As a supported I want the firewall to be configured for all applications in ibex when I install it using the upgrade/install script so that I don't have to remember to do it and it can be the same on all machines.

Acceptance Criteria

1. All ports/programs are identified that accept incoming connections
2. Firewall rules are written on install for these
3. They are as specific as they can be without spending overly large amounts of time on it. E.g. if possible port, program, protocol and hostname of requesting machine (this may not be possible for all of epics)

[ChrisM-S]

The firewall has a slightly complicated deployment path. The most profitable is to ensure it is deployed as a local group policy to instrument machines (on build for W10).
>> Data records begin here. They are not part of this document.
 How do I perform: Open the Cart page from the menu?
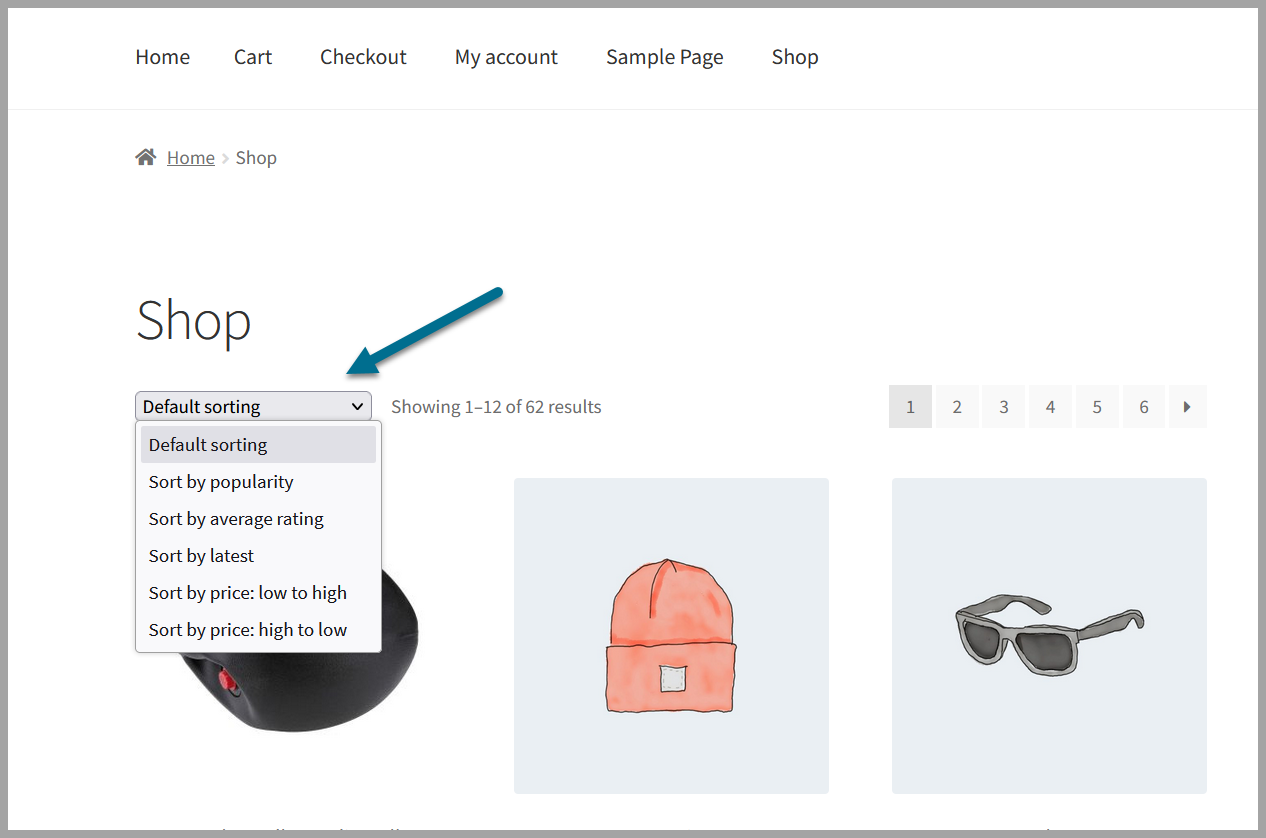(252, 57)
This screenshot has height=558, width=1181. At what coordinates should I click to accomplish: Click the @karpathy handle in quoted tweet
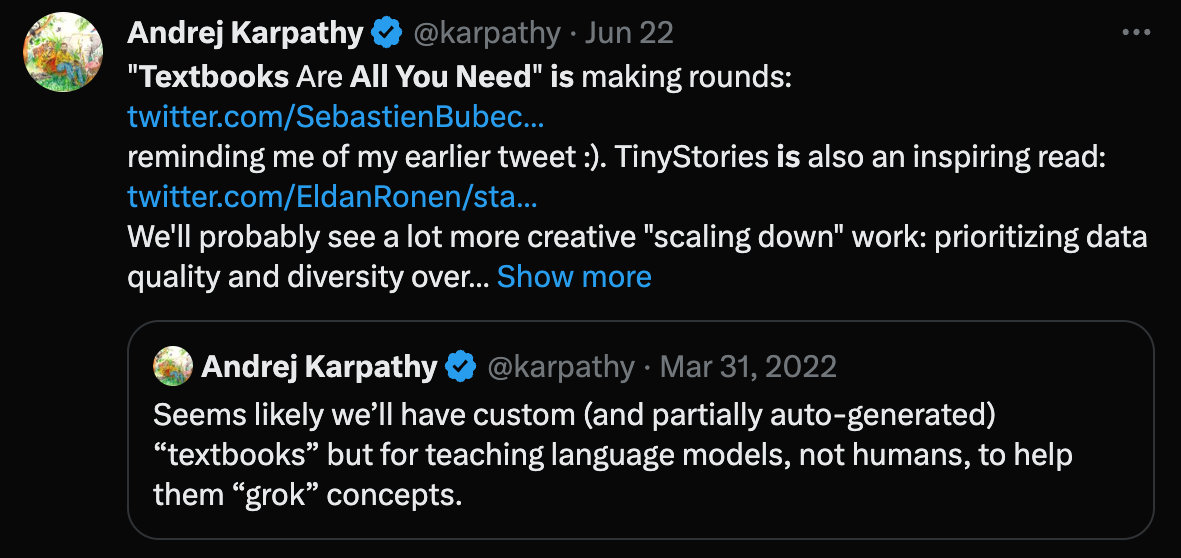tap(560, 367)
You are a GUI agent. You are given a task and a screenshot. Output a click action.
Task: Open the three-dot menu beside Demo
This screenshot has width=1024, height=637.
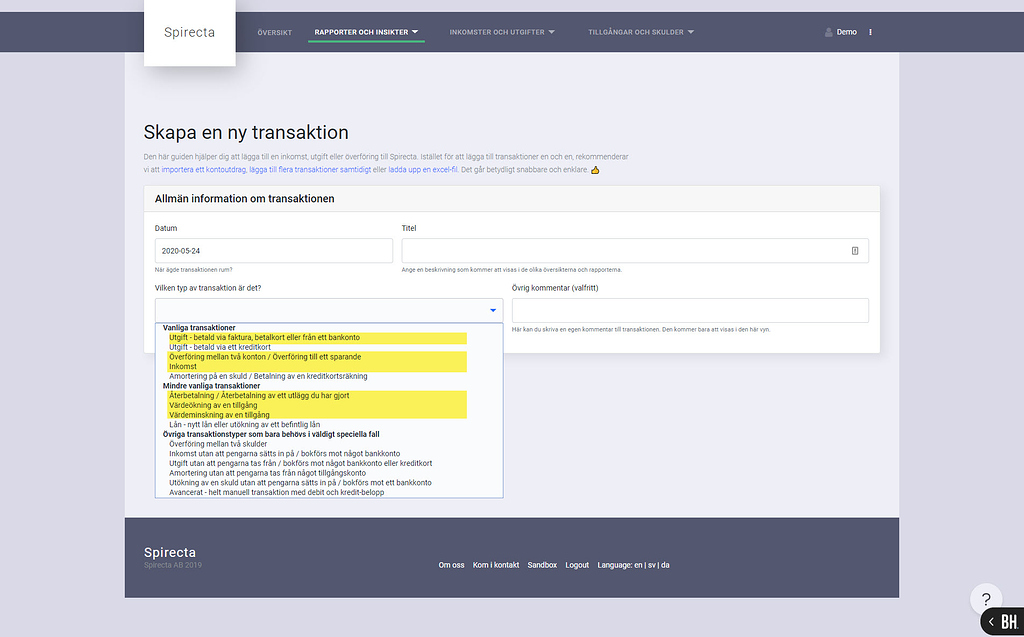click(870, 32)
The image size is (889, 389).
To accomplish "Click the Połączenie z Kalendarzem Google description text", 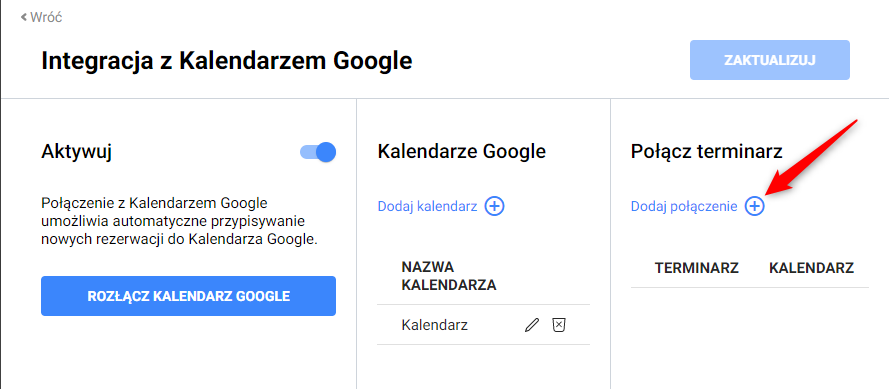I will point(180,221).
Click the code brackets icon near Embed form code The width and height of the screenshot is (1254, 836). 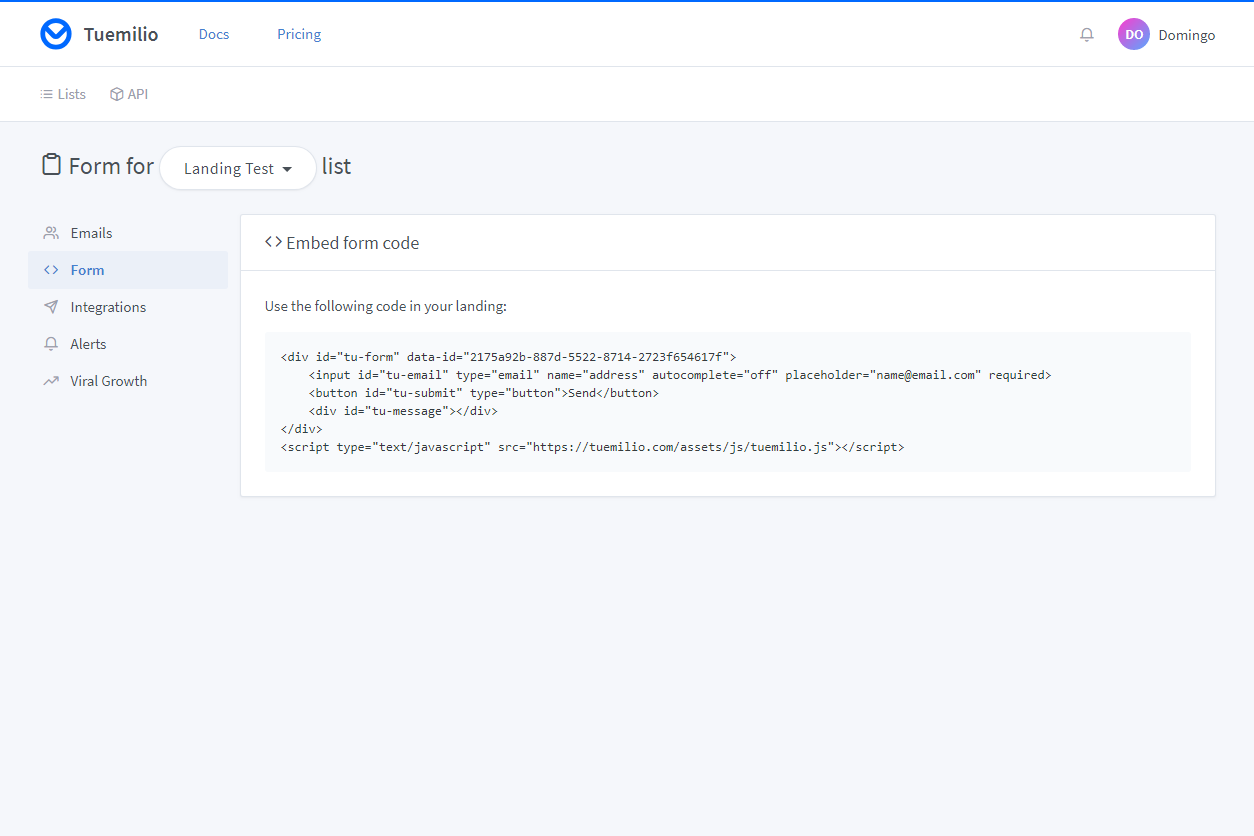(x=273, y=241)
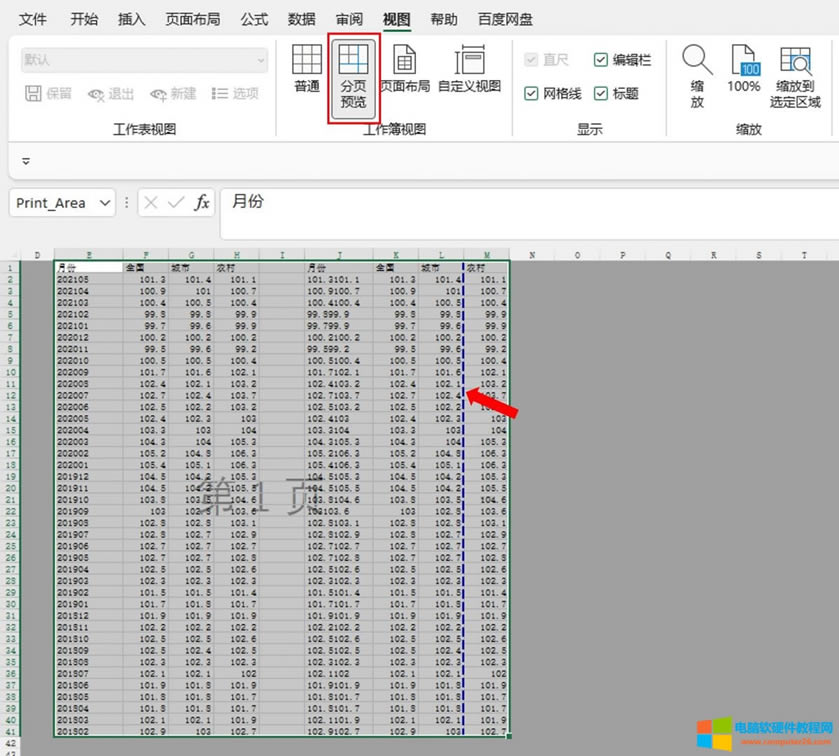Toggle the formula bar (编辑栏) checkbox

coord(601,60)
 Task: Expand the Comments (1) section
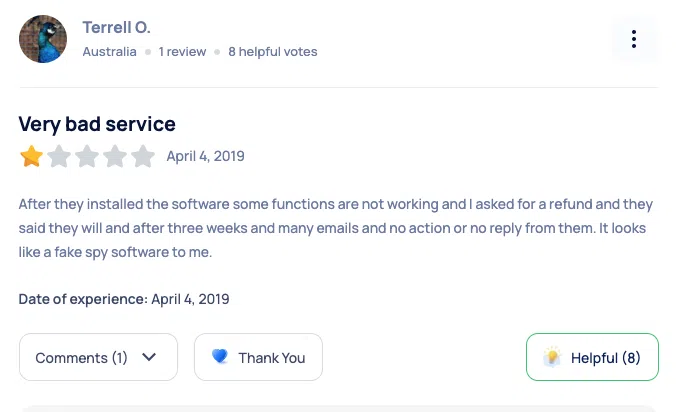click(x=81, y=357)
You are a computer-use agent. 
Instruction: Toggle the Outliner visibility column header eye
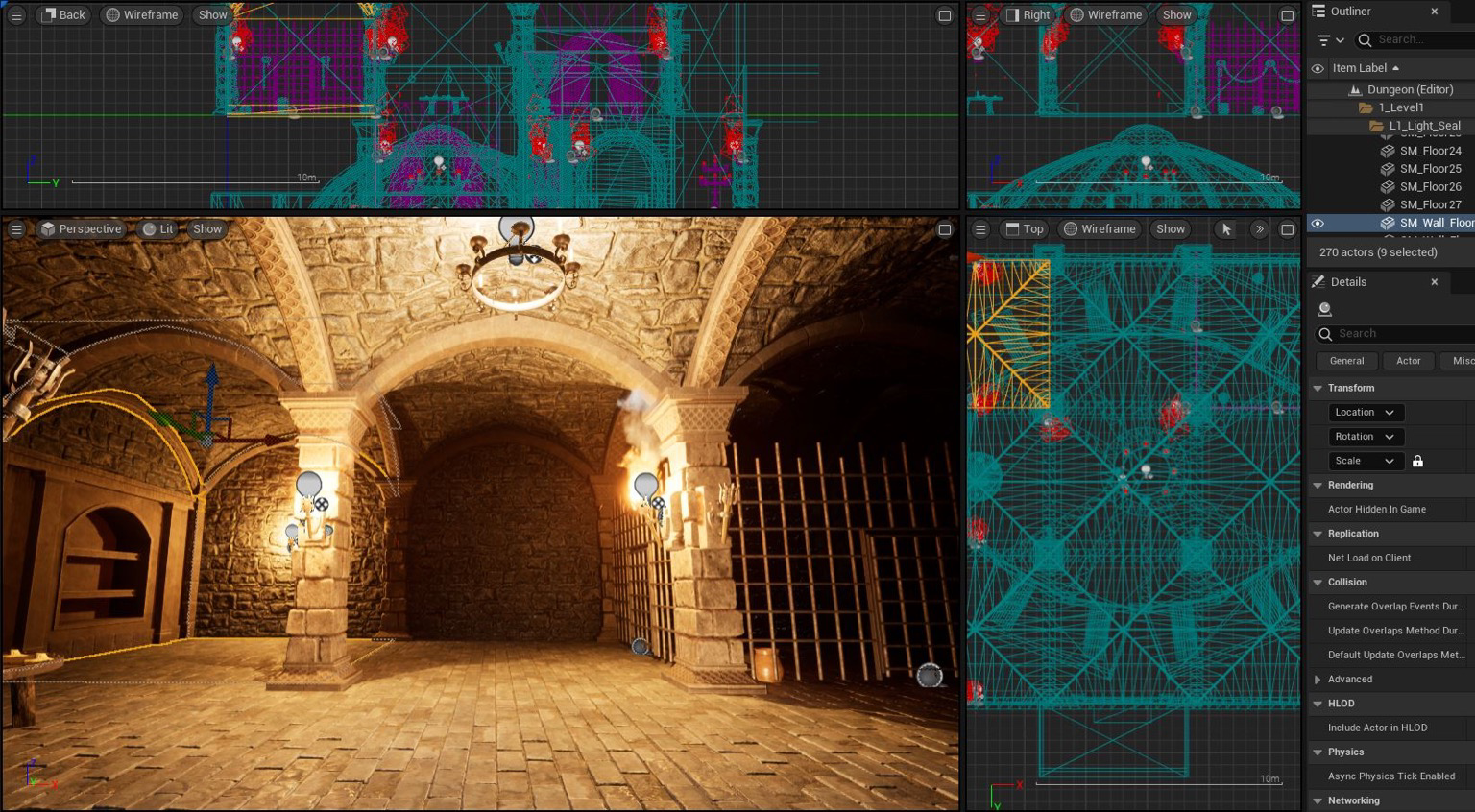pyautogui.click(x=1318, y=68)
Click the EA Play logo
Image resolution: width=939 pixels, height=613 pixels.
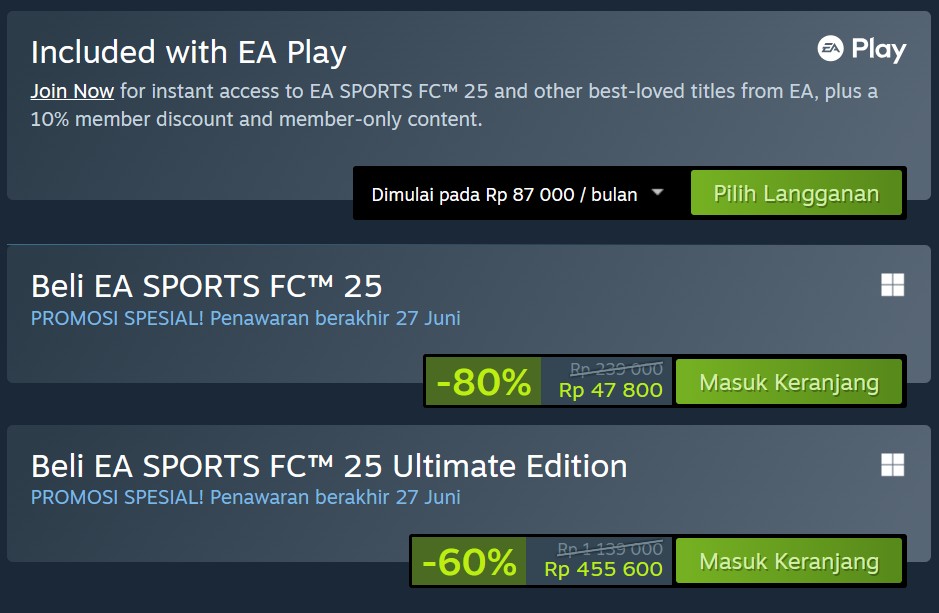coord(861,49)
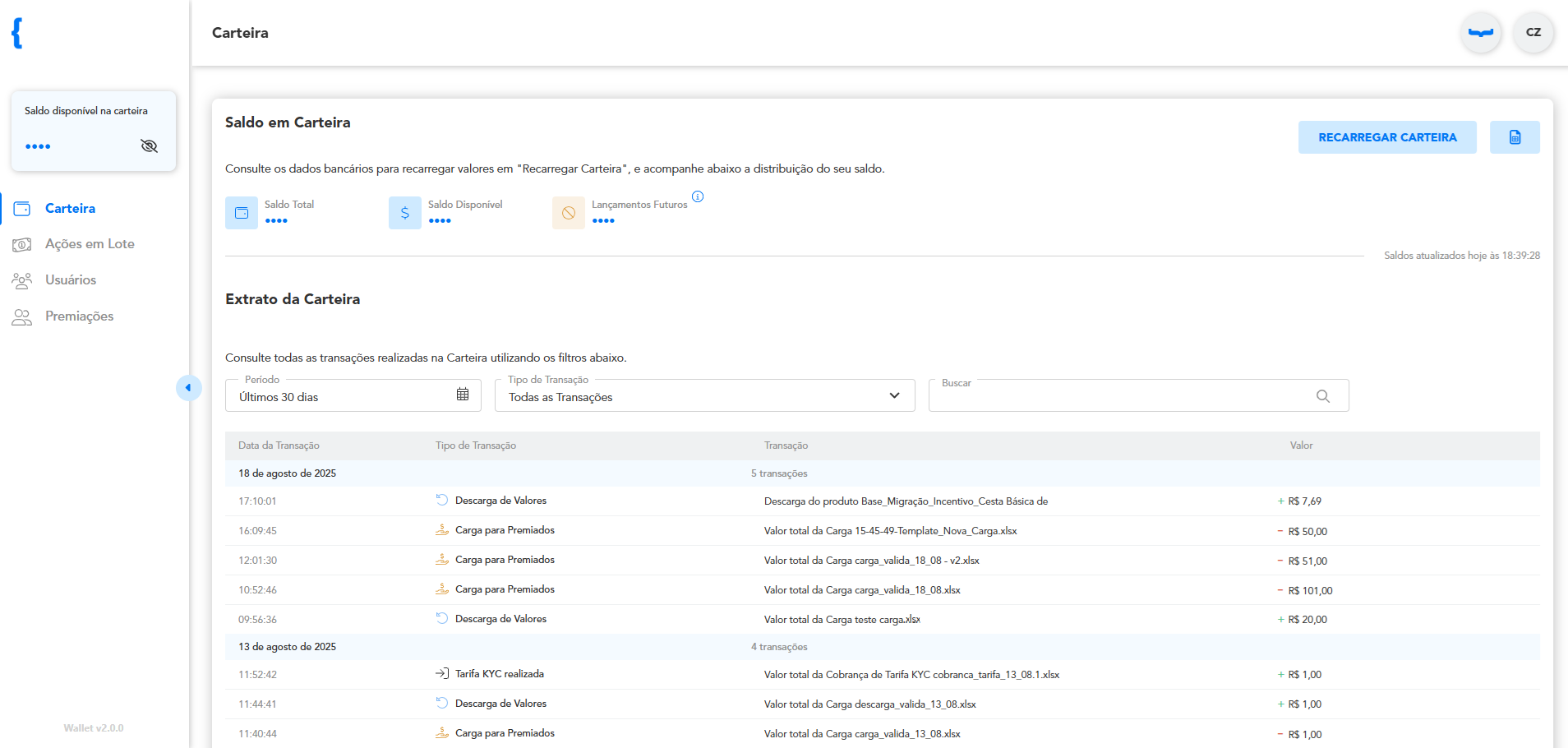Collapse the sidebar with arrow button
This screenshot has height=748, width=1568.
coord(188,388)
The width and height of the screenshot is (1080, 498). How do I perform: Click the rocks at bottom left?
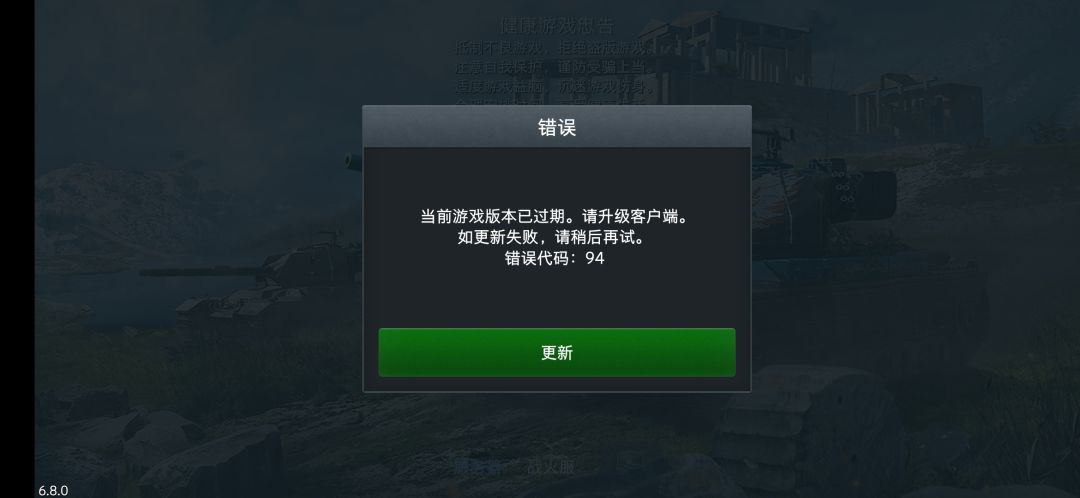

The firewall can be built automatically via a script on an existing base clone and then the complete profile saved in a policy.wfw file which can be imported in a single step by the group policy stage of the machine installation. This has the advantage that the .wfw file also can be applied manually and updated in one step remotely if necessary. For "instrument" machines in the domain, the policy can also be applied similarly although from the domain (just a single command ps-remote command for the whole profile).

this is a useful reference to the steps in deploying via group policy. https://www.rootusers.com/configure-firewall-rules-for-multiple-profiles-using-group-policy/